I want extreme brand loyalty to Apple so I am sticking to pages on my Mac, so I guess it's time to buy a Surface or whatever cheap Windows machine I can find just for MSO.

And this is why people who own a Mac are not taken seriously. Brand loyalty? Seriously? Swallow your pride and use Word like everyone else does. I love Apple and Mac and iOS and whatever else just as much as the next guy here but I'm not going to use Pages when Word has been around and is the standard in most of the country.

Spending money on a Surface solely to use for Word is unfathomable to me. Why would you shell out more money on something for that purpose when your Mac can run Word just fine? Either you have no common sense or you're being a troll.

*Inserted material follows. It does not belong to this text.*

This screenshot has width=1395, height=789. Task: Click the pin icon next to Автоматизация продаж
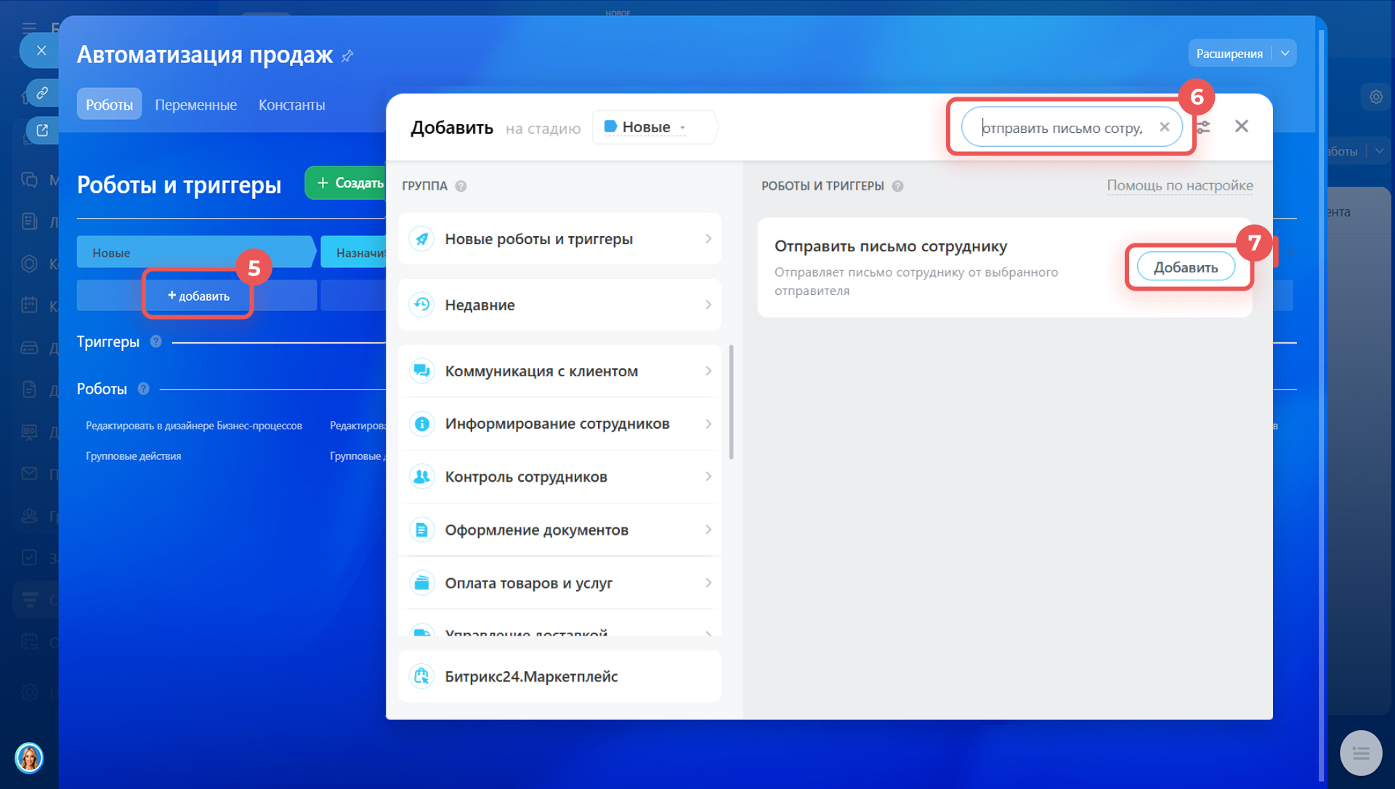tap(347, 56)
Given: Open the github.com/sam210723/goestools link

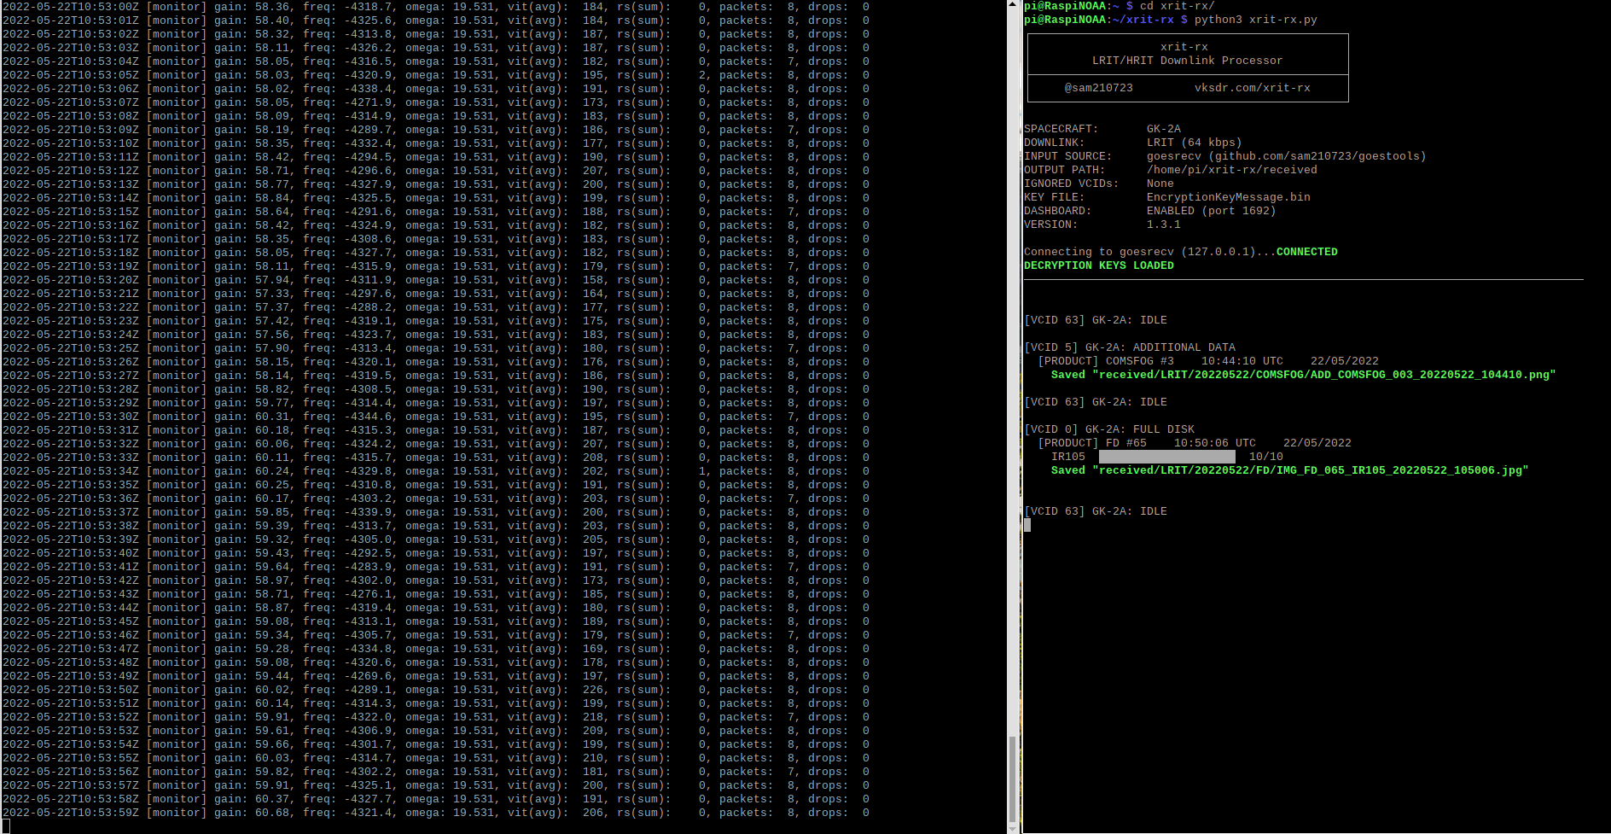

Also, I wouldn't be bragging about driving a minivan. No matter how expensive :D.
 

monokakata

macrumors 68020
May 8, 2008
2,041
586
Ithaca, NY
They say Word, but if you type it up with everything else and on Pages? They won't exactly know what program you use as long as you export to .docx (really, there's no way for them to know).

I'm sure that's true for writing out, but what happens back in Pages if the instructor uses Track Changes and expects the student to see the annotations? (I don't know the answer . . . just asking.)

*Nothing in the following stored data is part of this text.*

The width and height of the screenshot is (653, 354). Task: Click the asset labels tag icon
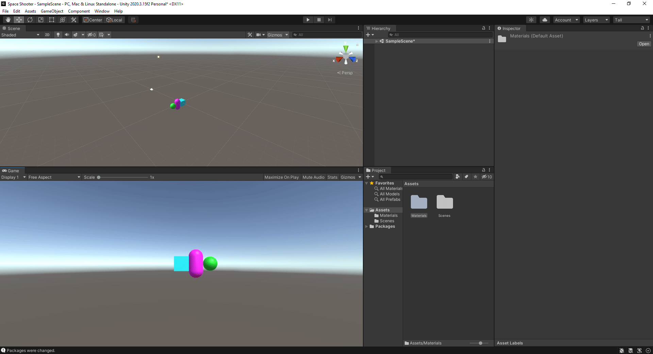(x=466, y=177)
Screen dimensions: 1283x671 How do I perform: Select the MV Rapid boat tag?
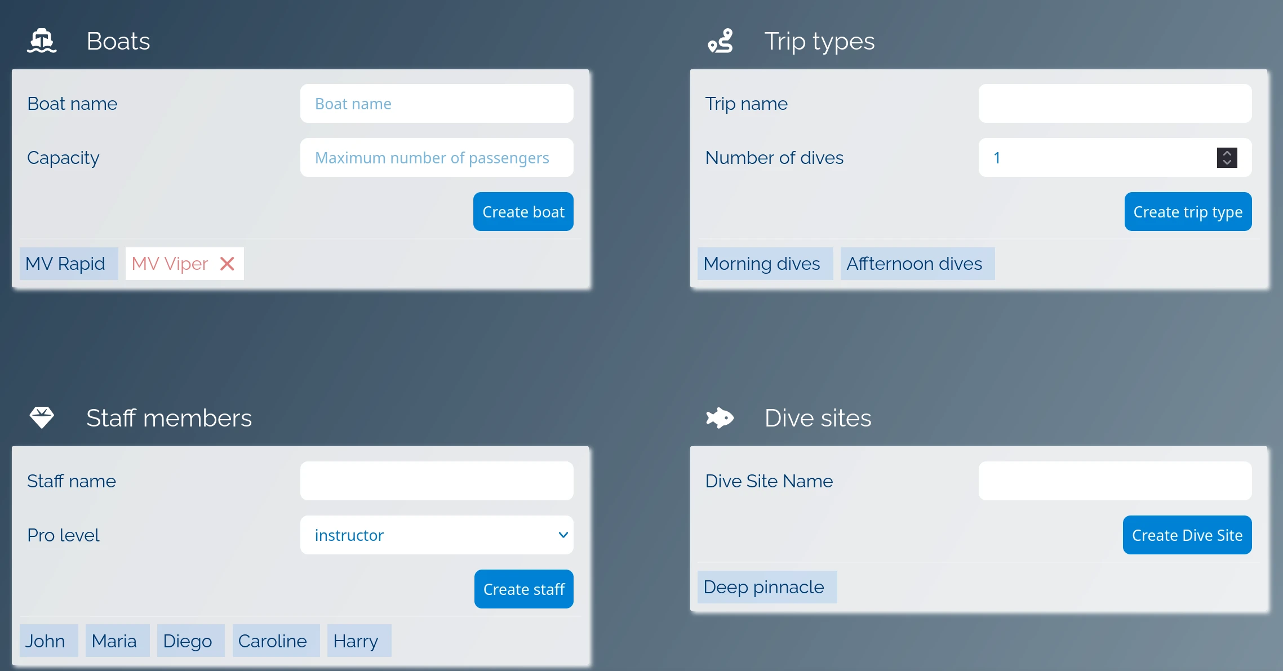tap(66, 264)
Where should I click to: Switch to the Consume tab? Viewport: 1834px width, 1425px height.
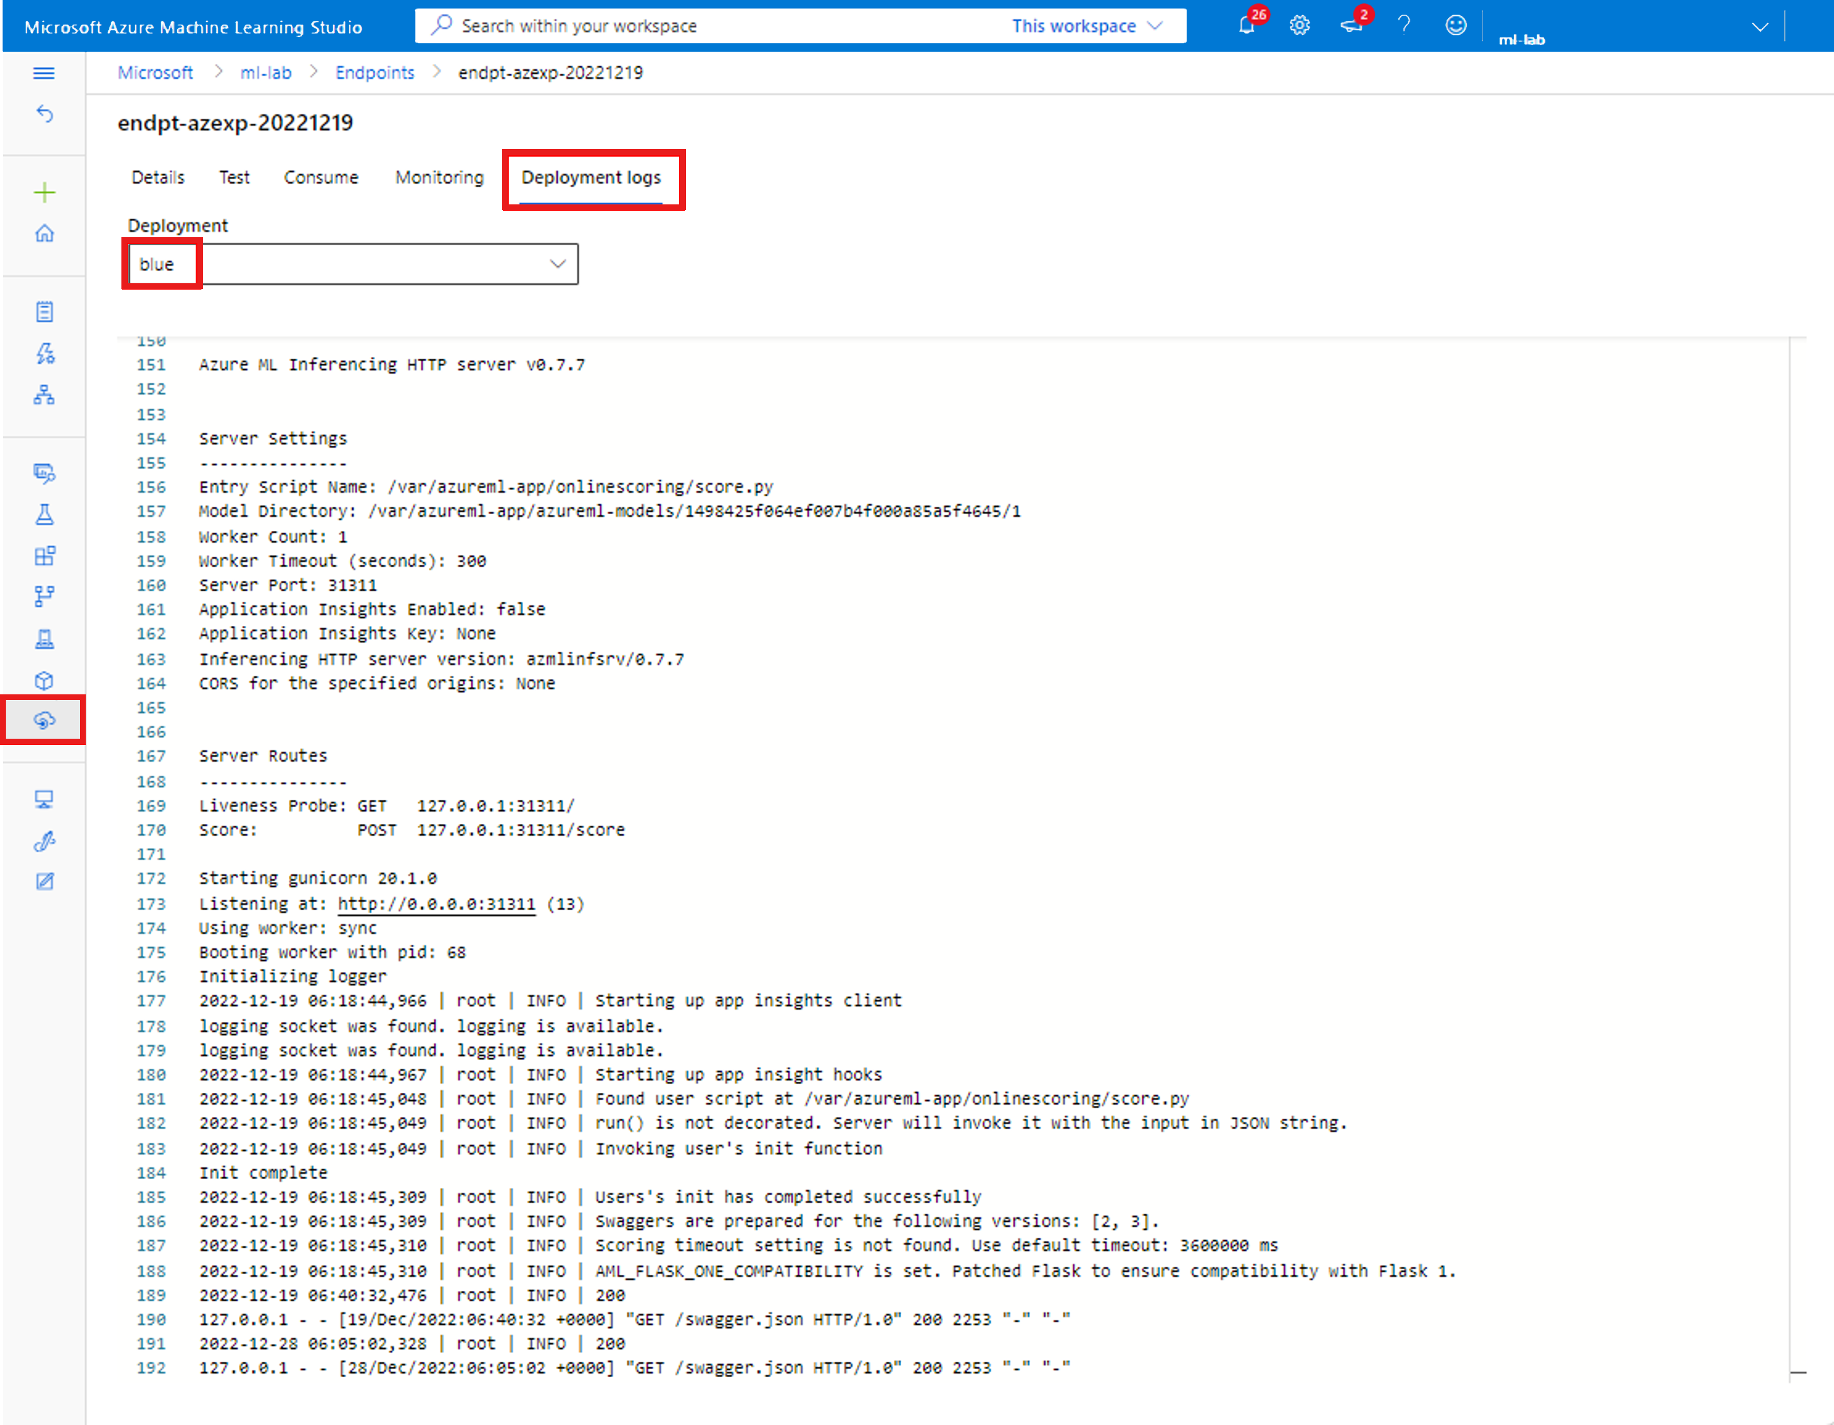[x=321, y=177]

And it could get old quickly, for the Pages person. I was a dedicated WordPerfect user for years, in a college Word environment, but eventually I grew weary of constant conversions back and forth, and the occasional failure to remember I needed to make that Word conversion, and then I'd get (rightly) complaining emails, so I switched.
 

Michael Goff

Suspended
Jul 5, 2012
13,329
7,421
I'm sure that's true for writing out, but what happens back in Pages if the instructor uses Track Changes and expects the student to see the annotations? (I don't know the answer . . . just asking.)

And it could get old quickly, for the Pages person. I was a dedicated WordPerfect user for years, in a college Word environment, but eventually I grew weary of constant conversions back and forth, and the occasional failure to remember I needed to make that Word conversion, and then I'd get (rightly) complaining emails, so I switched.

Not sure.

Another answer is to just use the Office Online suite after you type it up on Pages. Would that work?